#VU98908 Out-of-bounds read in Linux kernel - CVE-2024-49930

Vulnerability identifier: #VU98908

Vulnerability risk: Low

CVSSv4.0: 4.3 [CVSS:4.0/AV:L/AC:L/AT:N/PR:L/UI:N/VC:N/VI:N/VA:H/SC:N/SI:N/SA:N/E:U/U:Clear]

CVE-ID: CVE-2024-49930

CWE-ID: CWE-125

Exploitation vector: Local

Exploit availability: No

Vulnerable software:
Linux kernel
Operating systems & Components / Operating system

Vendor: Linux Foundation

Description

The vulnerability allows a local user to perform a denial of service (DoS) attack.

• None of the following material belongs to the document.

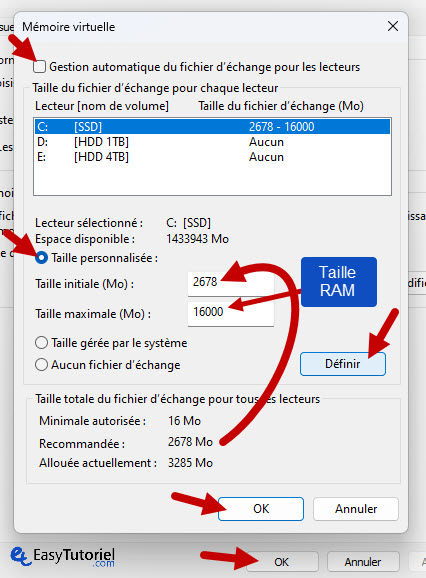Click the EasyTutoriel logo icon
Screen dimensions: 426x578
click(x=20, y=557)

The vulnerability exists due to an out-of-bounds read error within the drivers/net/wireless/ath/ath11k/dp_rx.c. A local user can perform a denial of service (DoS) attack.

Mitigation
Install update from vendor's website.

Vulnerable software versions

Linux kernel: All versions

---

External links
https://git.kernel.org/stable/c/0f26f26944035ec67546a944f182cbad6577a9c0
https://git.kernel.org/stable/c/4dd732893bd38cec51f887244314e2b47f0d658f
https://git.kernel.org/stable/c/73e235728e515faccc104b0153b47d0f263b3344
https://git.kernel.org/stable/c/7a552bc2f3efe2aaf77a85cb34cdf4a63d81a1a7
https://git.kernel.org/stable/c/6045ef5b4b00fee3629689f791992900a1c94009
https://git.kernel.org/stable/c/01b77f5ee11c89754fb836af8f76799d3b72ae2f
https://git.kernel.org/stable/c/69f253e46af98af17e3efa3e5dfa72fcb7d1983d

---

Q & A

Can this vulnerability be exploited remotely?

No. This vulnerability can be exploited locally. The attacker should have authentication credentials and successfully authenticate on the system.

Is there known malware, which exploits this vulnerability?

No. We are not aware of malware exploiting this vulnerability.